# [Task]
Below are entries with pictures among them; reproduce exactly, and only, the lines from the one containing "The image size is (660, 1175)." down to the one containing "Image resolution: width=803", without the pictures.

# [Supplied information]
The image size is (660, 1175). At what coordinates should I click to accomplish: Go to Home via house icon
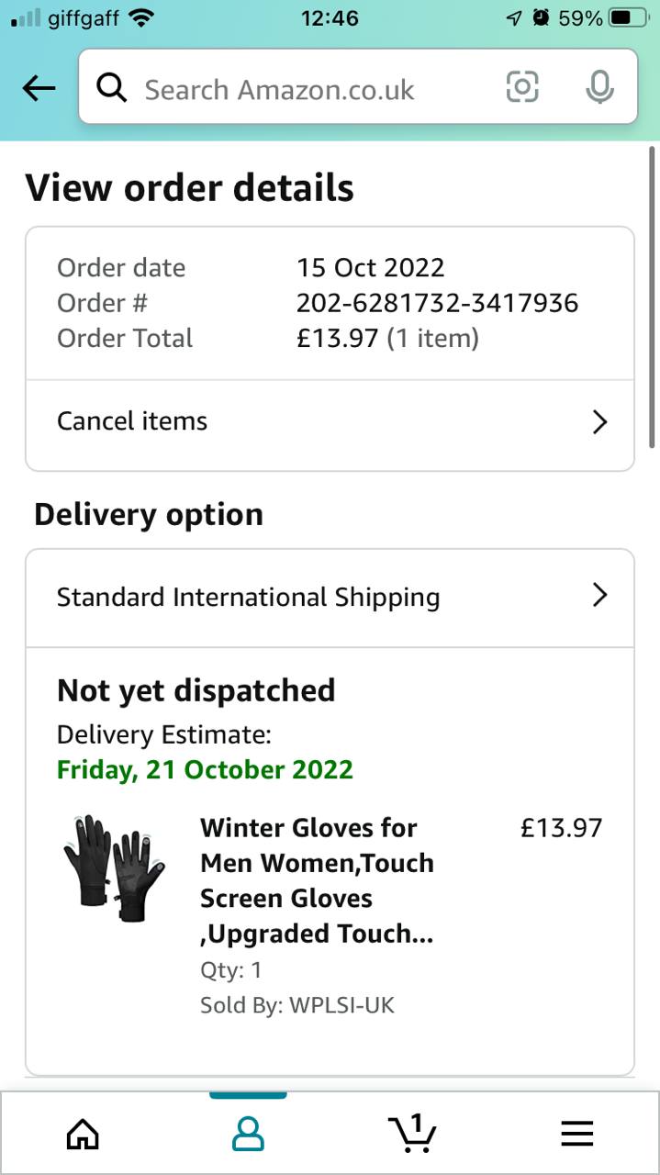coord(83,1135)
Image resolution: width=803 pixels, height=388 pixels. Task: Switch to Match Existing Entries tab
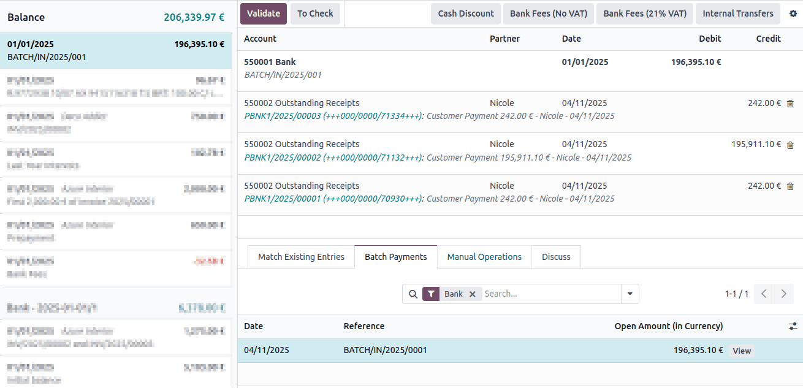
---
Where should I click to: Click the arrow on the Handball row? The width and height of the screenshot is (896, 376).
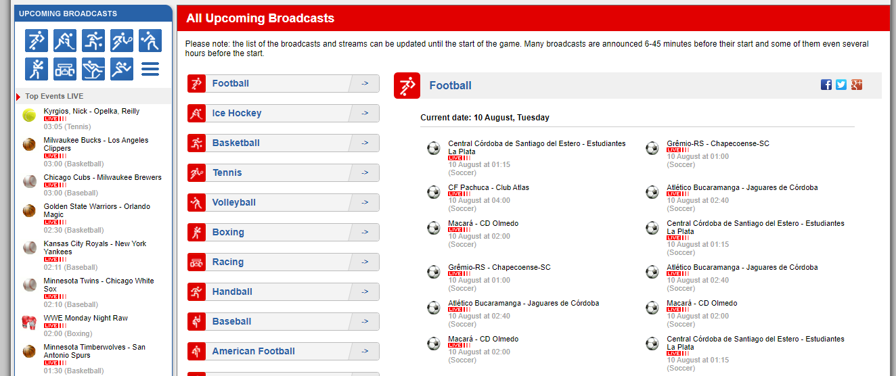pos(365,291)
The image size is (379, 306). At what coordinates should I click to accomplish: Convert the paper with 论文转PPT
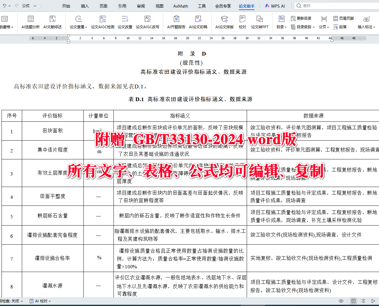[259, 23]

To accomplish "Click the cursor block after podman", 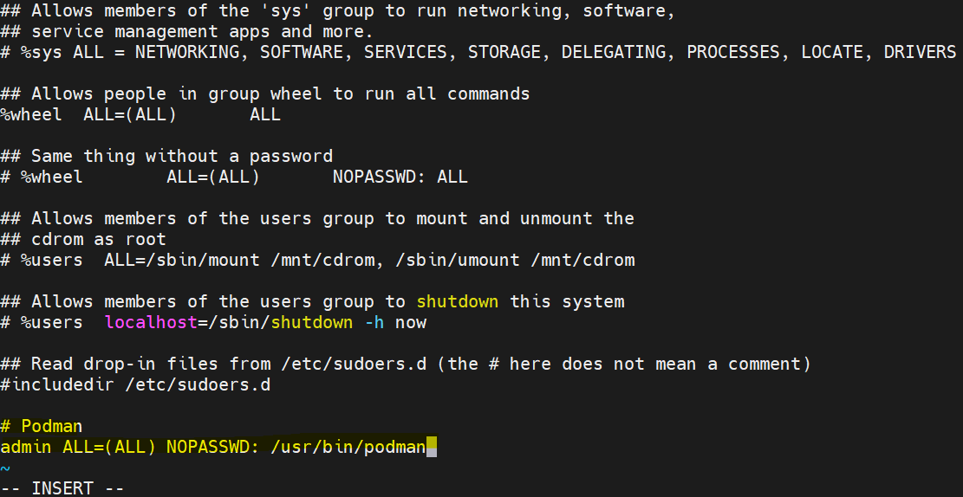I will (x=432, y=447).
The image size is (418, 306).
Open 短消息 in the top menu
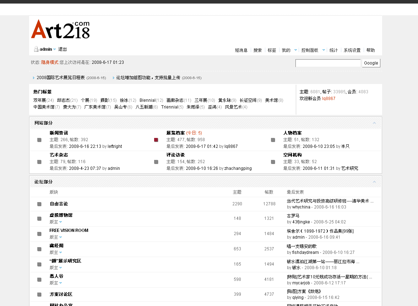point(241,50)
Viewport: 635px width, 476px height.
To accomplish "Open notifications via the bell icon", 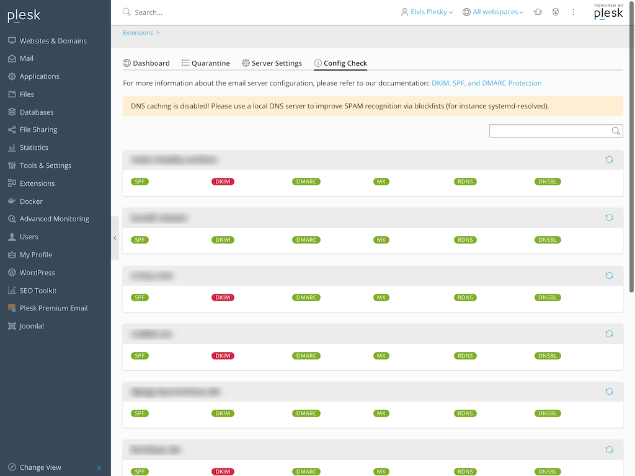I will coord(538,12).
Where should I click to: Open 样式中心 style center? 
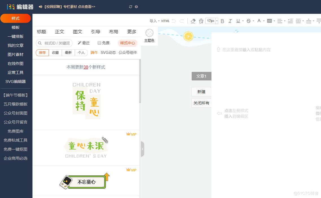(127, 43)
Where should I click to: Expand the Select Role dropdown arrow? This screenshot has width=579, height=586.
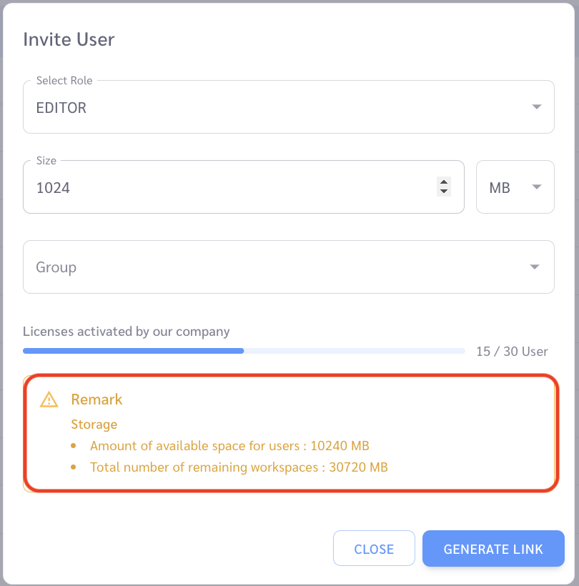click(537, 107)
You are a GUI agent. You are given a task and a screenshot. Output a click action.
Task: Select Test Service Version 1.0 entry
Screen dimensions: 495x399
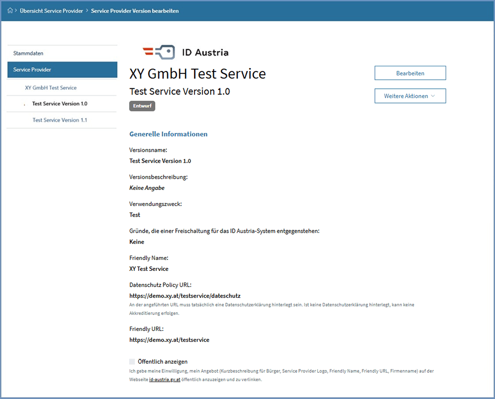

# [Reply]
The image size is (660, 1175). At what coordinates should I click to accomplish: Go to Home via house icon
coord(83,1135)
Image resolution: width=803 pixels, height=388 pixels. Task: Switch to Match Existing Entries tab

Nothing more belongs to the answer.